Computing confidence for multivariant tests

#1
We'd like to compute an overall confidence value for a test with multiple variants (sometimes with no control).

We've used Student's and Welch's T-Test for A/B tests in the past, but these multi-way tests don't seem to fit the bill. What sort of formula should we be using to compute %confidence for a 3, 4, or 5-way test?

Here's an example test we could run with no obvious control:
Grab every person walking by you on the street and offer them a single fruit. The fruit could be an apple, orange, or pear. If the person is wearing a hat and they would have been offered an orange, they are not allowed to participate in the test. Otherwise, record the fruit type and whether they accepted it.
 
#4
Okay. Put another way:
I'm looking to compute a statistically significant winner for a test with multiple variants and no clear control group. I suppose we could just pick a control, but it would be arbitrary.
 
#6
A control is required for T-Tests to determine statistical significance. I'm looking for another test or algorithm that can test for significance for multiple variants at once.

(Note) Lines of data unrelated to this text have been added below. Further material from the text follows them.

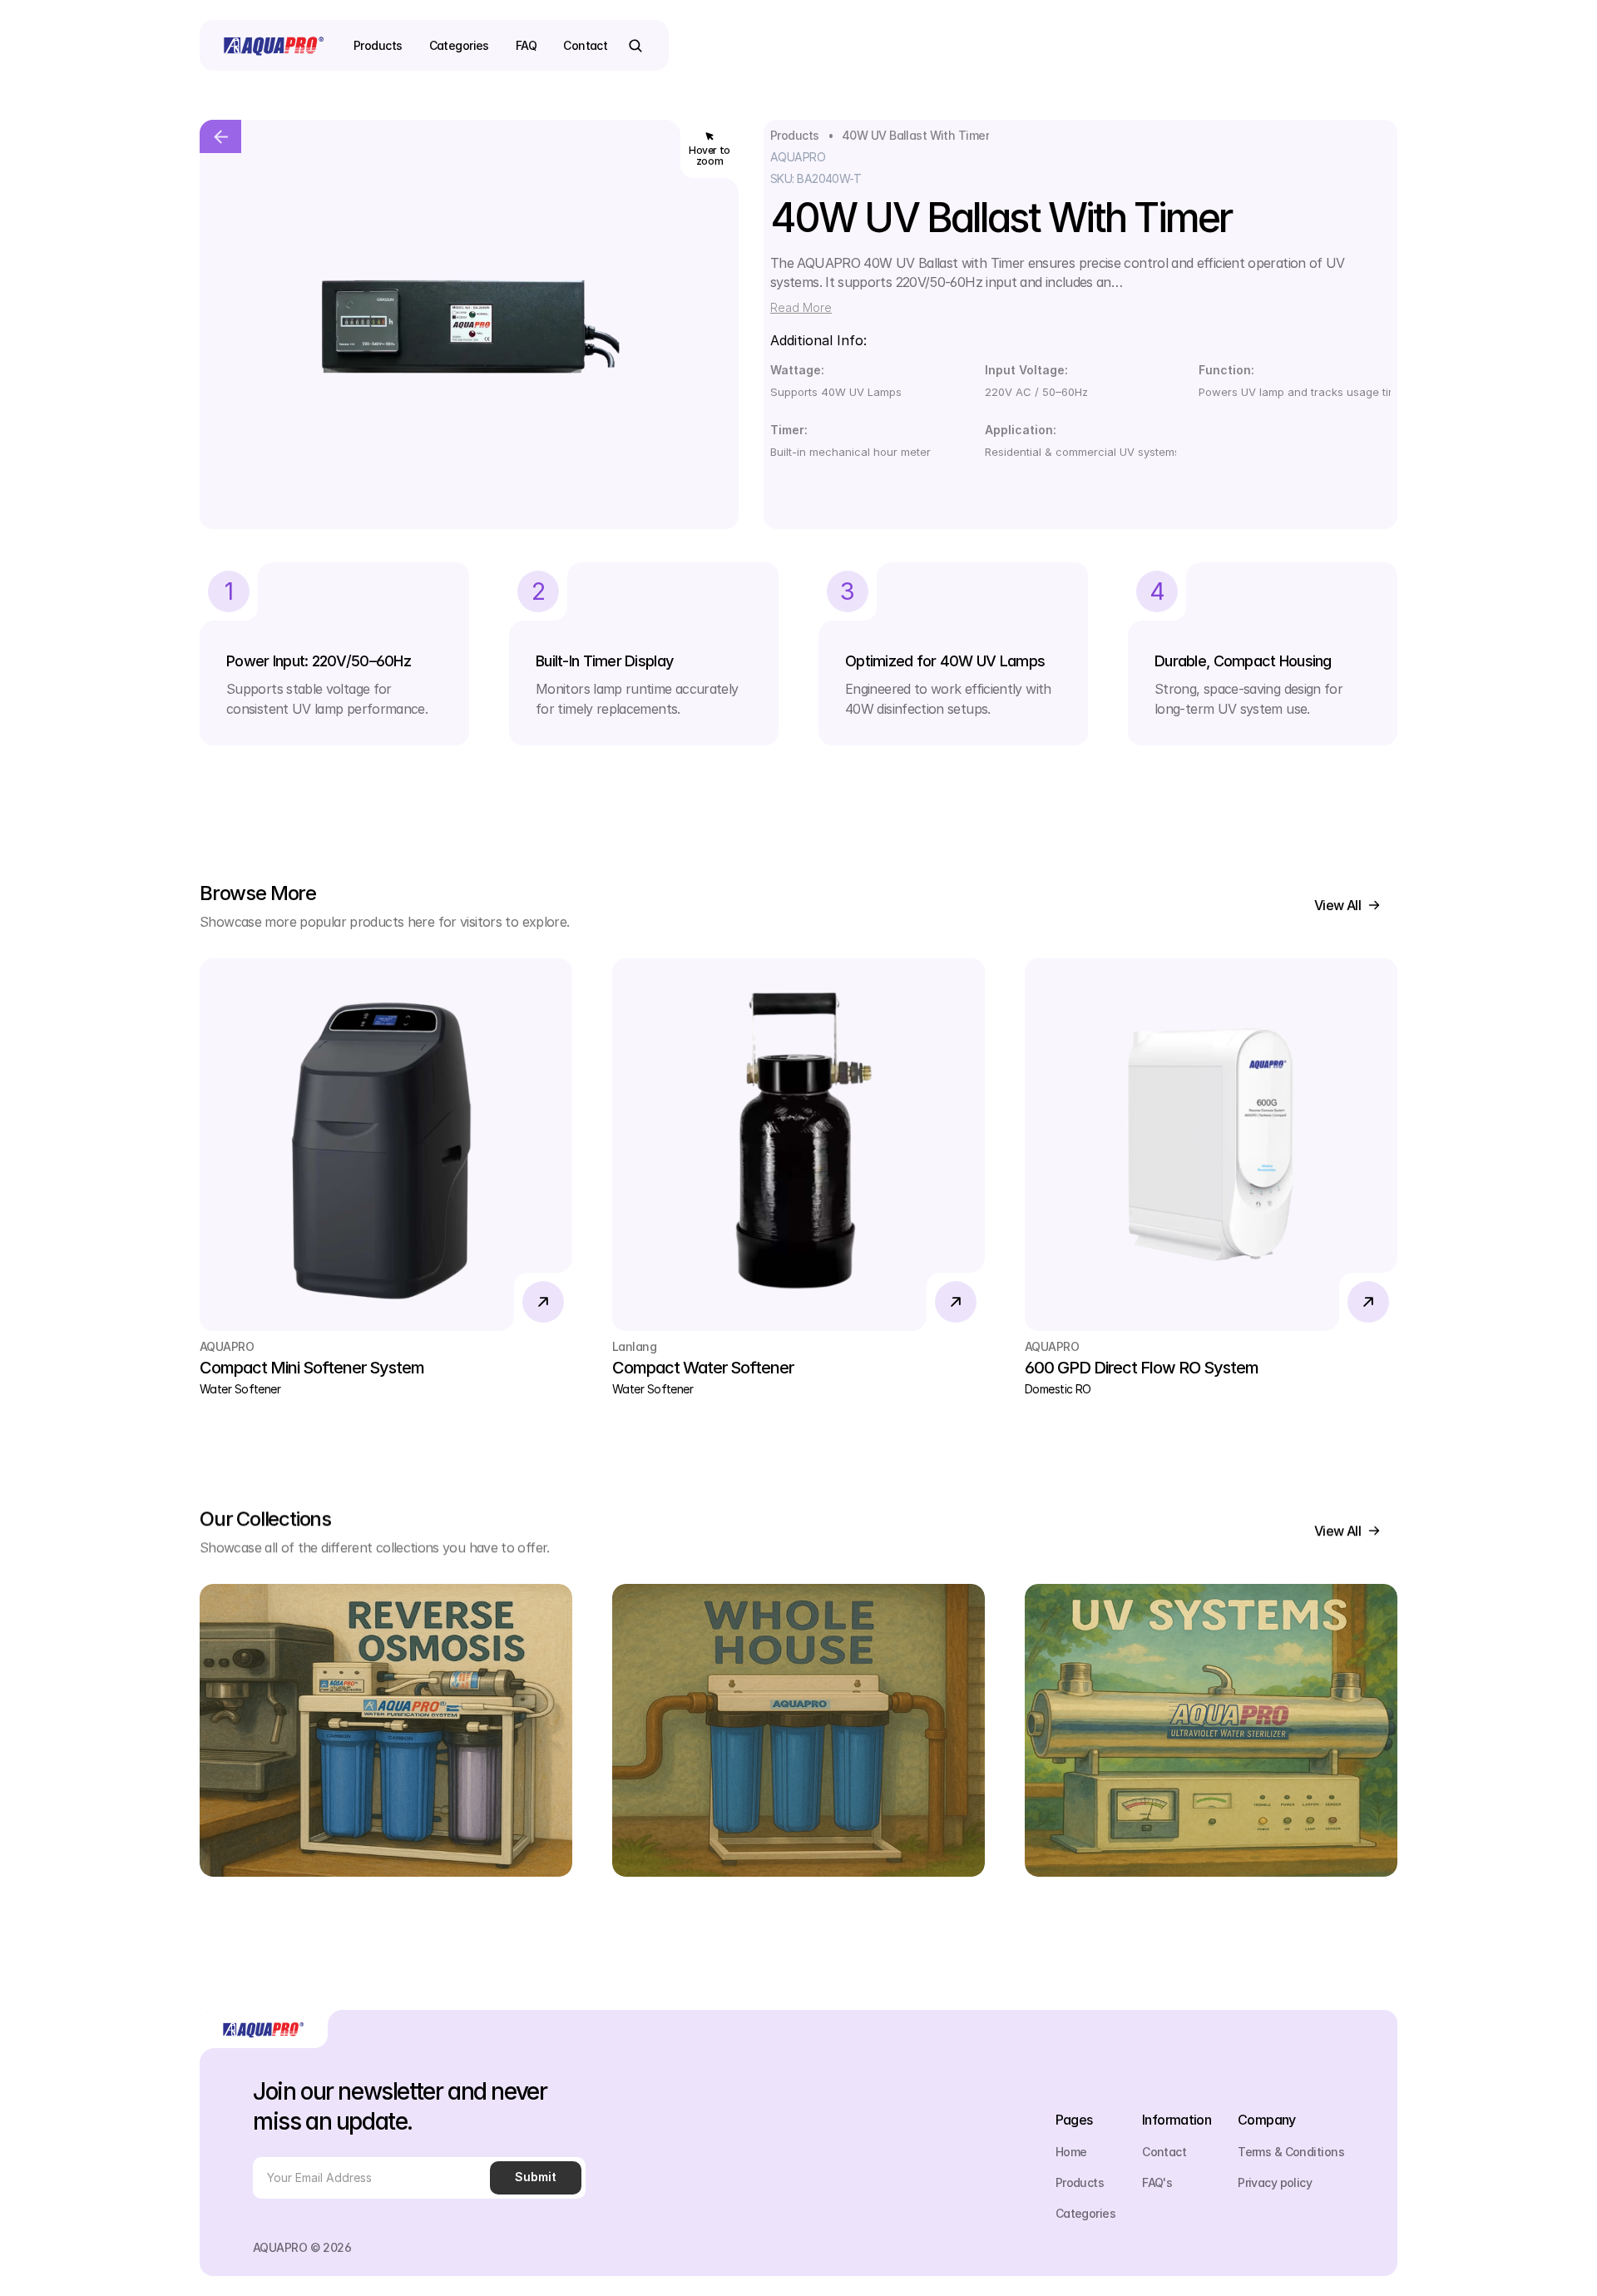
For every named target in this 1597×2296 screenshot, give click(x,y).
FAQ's (1157, 2182)
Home (1071, 2152)
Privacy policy (1275, 2182)
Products (794, 135)
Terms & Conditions (1291, 2152)
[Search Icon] (635, 45)
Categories (1085, 2213)
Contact (1164, 2152)
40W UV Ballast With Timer (915, 135)
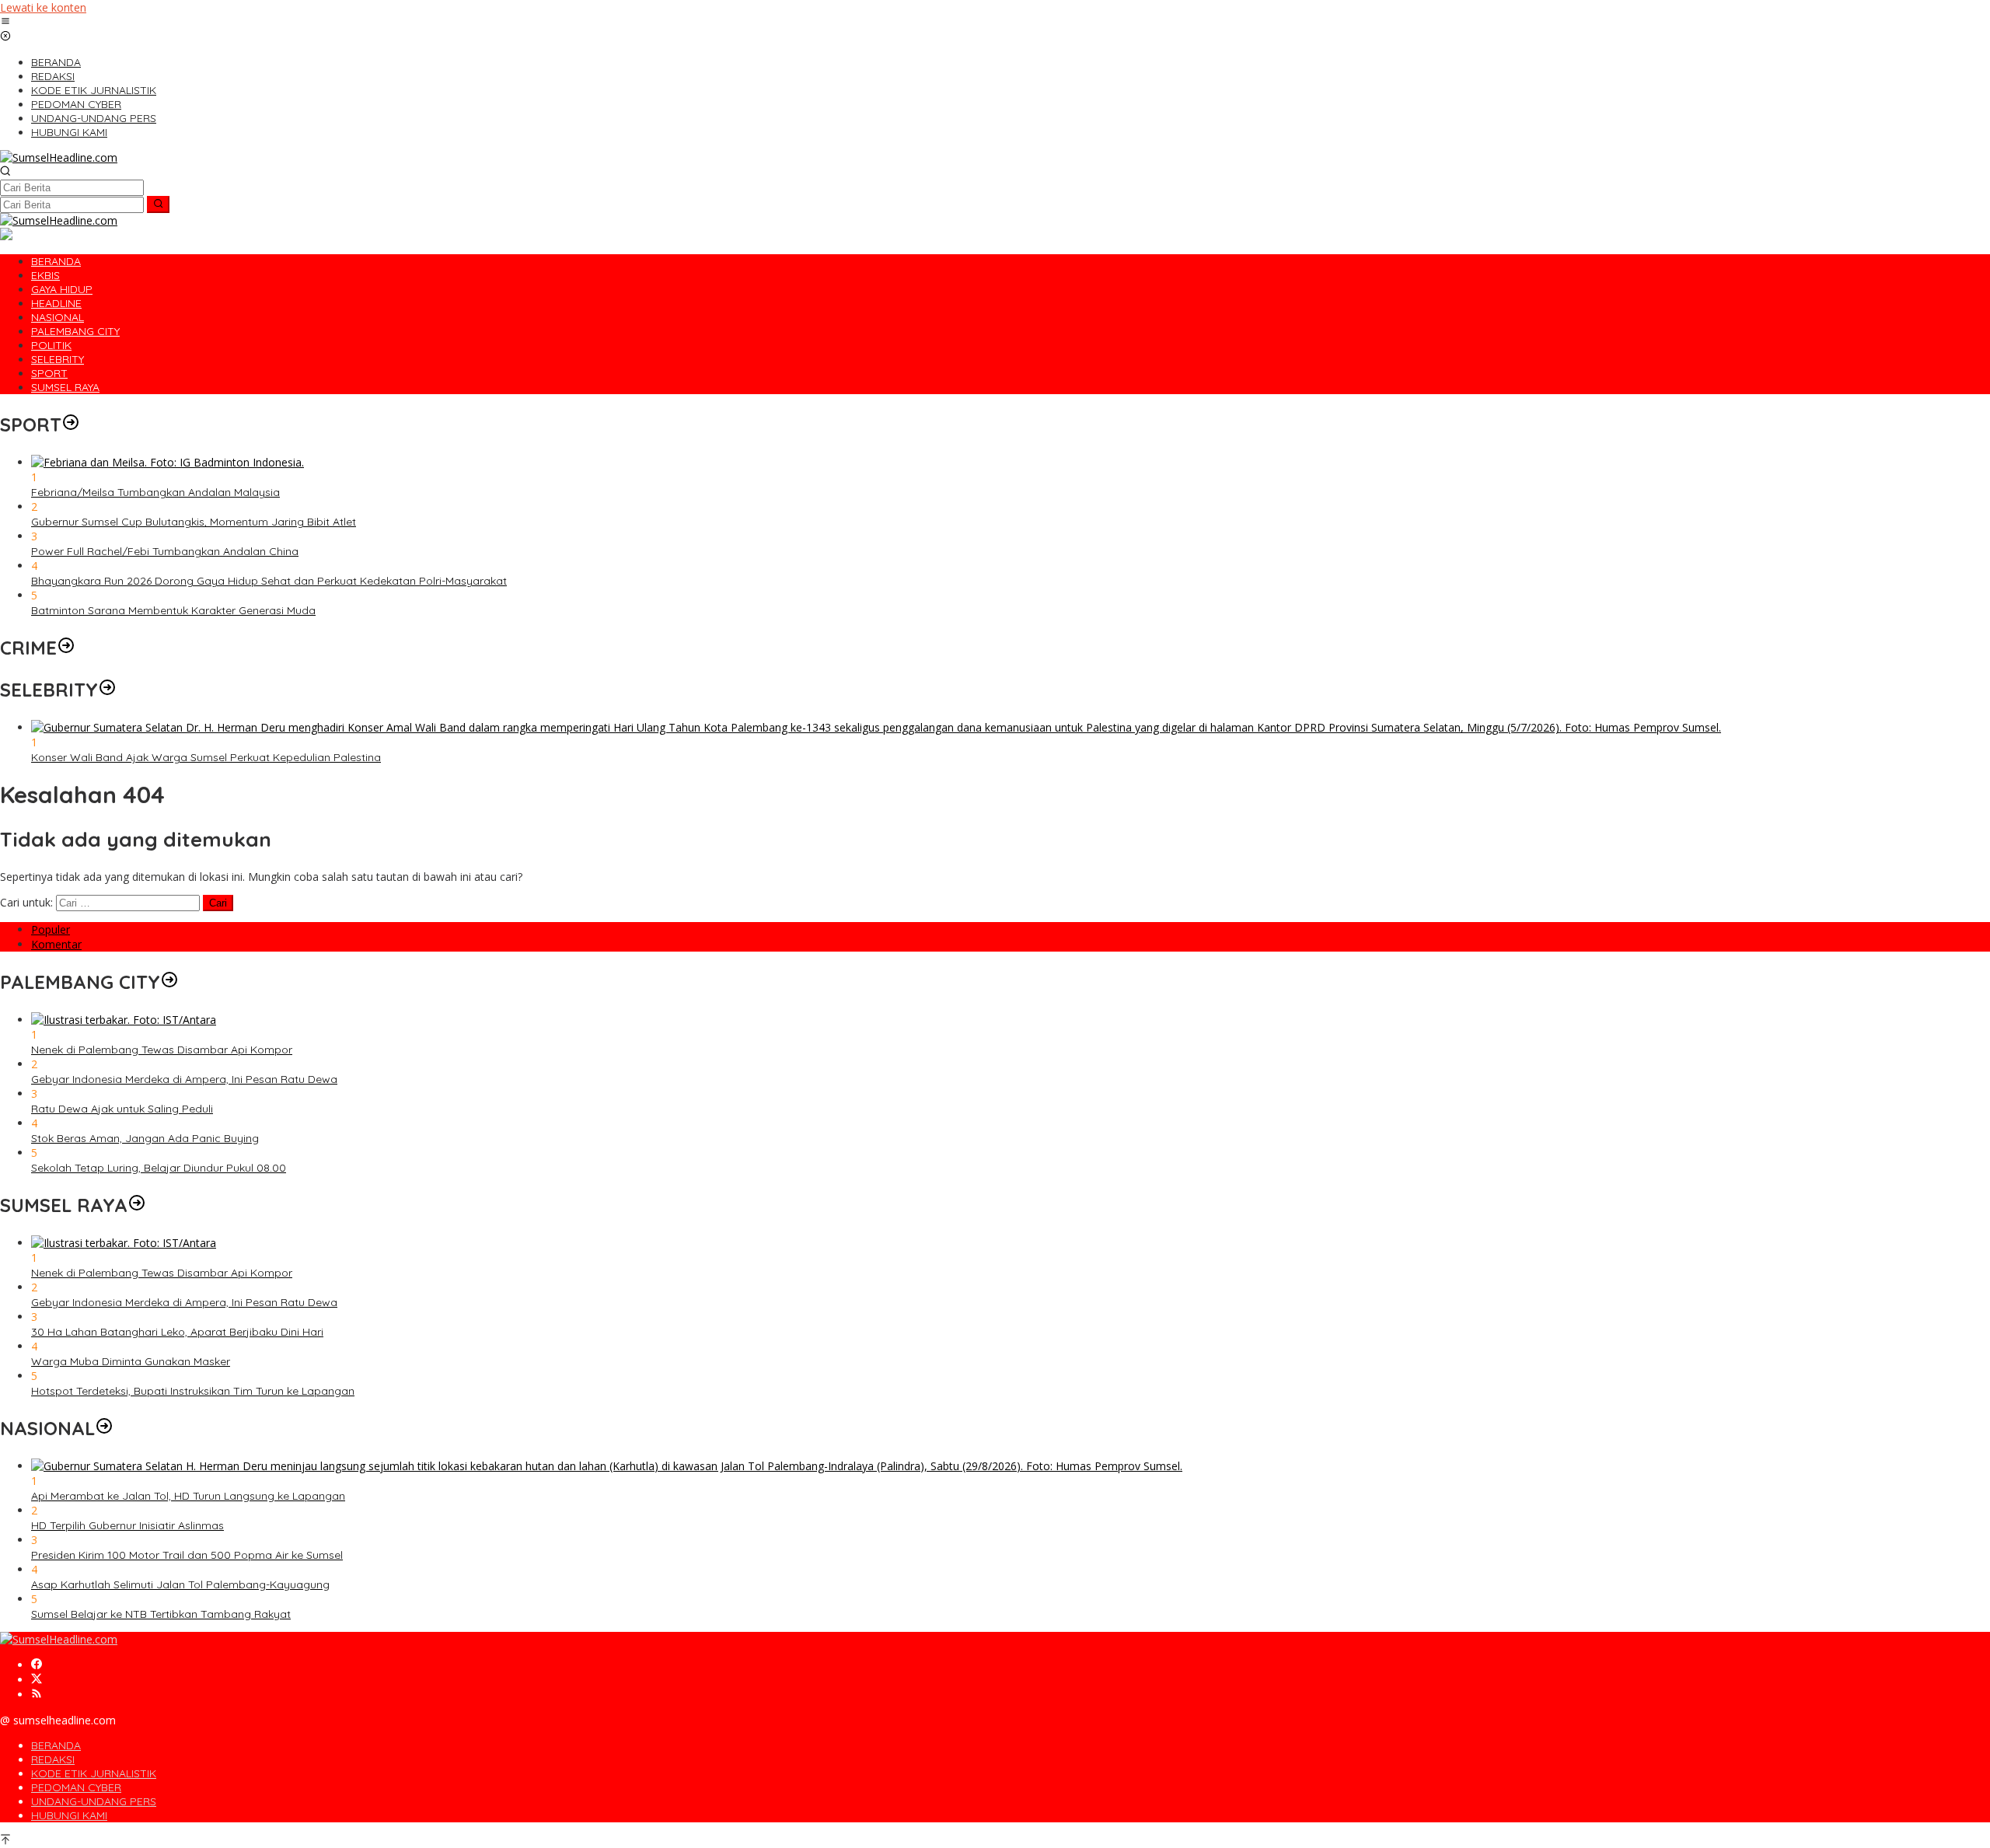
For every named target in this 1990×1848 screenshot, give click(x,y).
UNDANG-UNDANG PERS (93, 1801)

The fruit analogy is actually very close to the idea of one of our tests:

In a world where nobody is being offered free fruit, figure out which fruit people are most likely to take if given just one choice. There are three kinds of fruit: Apple, orange, and pear. Randomly pick a fruit out of a black box and offer it to a person on the street. Tally the fruit type and whether they accepted it. Use statistics to determine when you have a statistically significant winner.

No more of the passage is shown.